Stephen Donnelly, Fianna Fáil TD for Wicklow and East Carlow has today welcomed the publication of a report by the Charity Regulator into the practice of charities holding shares in companies in order to provide them with so- called ‘bankruptcy remoteness.’

In September 2016, Deputy Donnelly wrote to the Charity Regulator requesting an investigation into the use of charities by the so-called vulture funds as part of their tax avoidance mechanisms. On the back of this request, a review was launched, and has now published its findings.

The regulator found that ‘It appeared that the activities of the charities solely consisted of holding shares in section 110 companies and the distribution of the income derived from them to other charitable organisations’. While the charities identified by the review have all been restructured, it further found that ‘in order to qualify for and maintain charitable status the organisation must have exclusively charitable purposes’ effectively closing the door on the ‘orphaning’ technique.

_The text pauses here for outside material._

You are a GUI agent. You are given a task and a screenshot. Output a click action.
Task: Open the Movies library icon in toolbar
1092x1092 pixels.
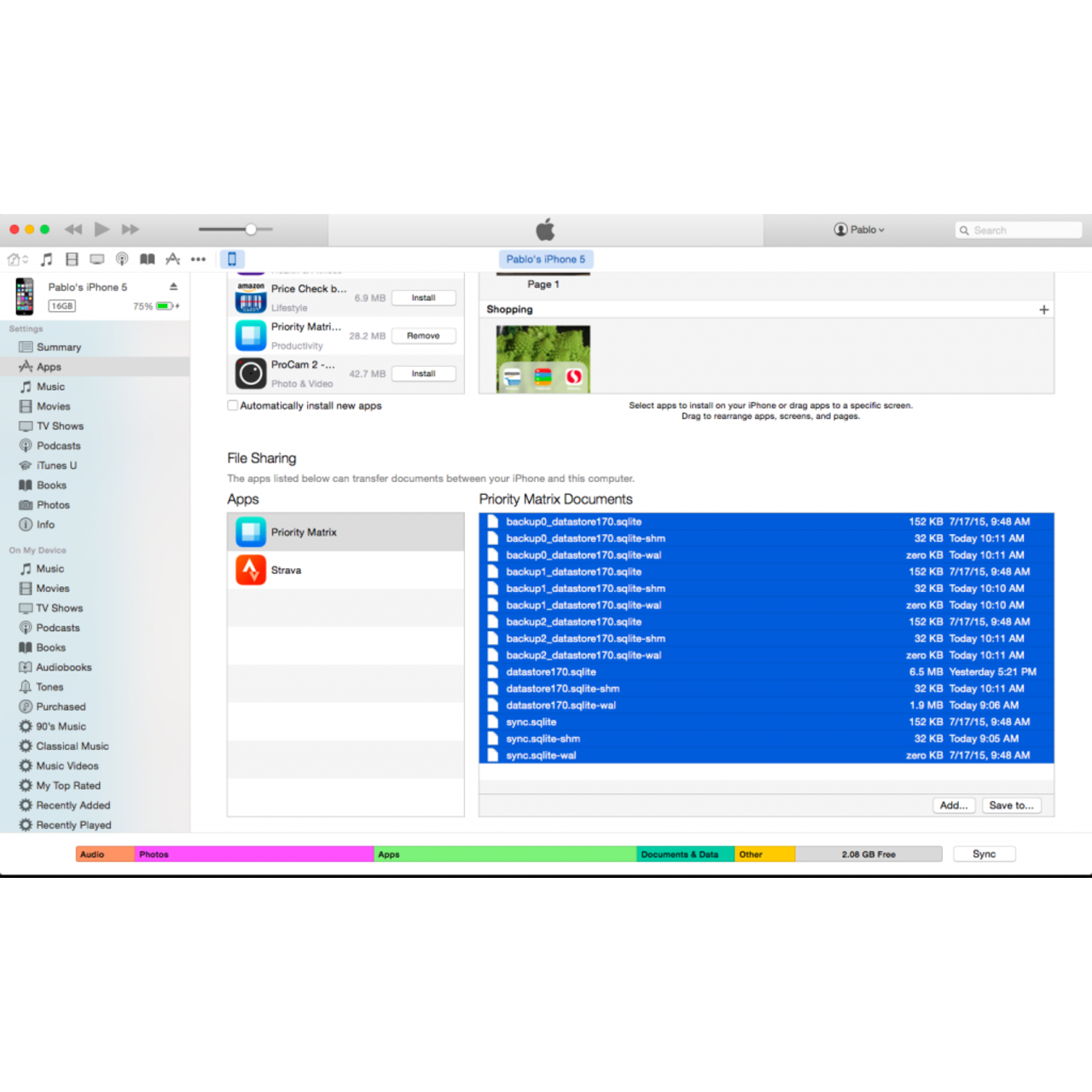coord(72,259)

Deputy Donnelly commented, “The Charity Regulator deserves enormous credit for taking such a proactive stance in ensuring that Irish charities are not used as part of tax avoidance schemes.

“My understanding is that the use of charities has been legal. However, there was a strong public reaction when I raised the chase of a children’s charity being the sole shareholder in a so called vulture fund.

“The Irish people need to know that charities are engaged in charitable works, and the regulator is to be commended in his actions today.”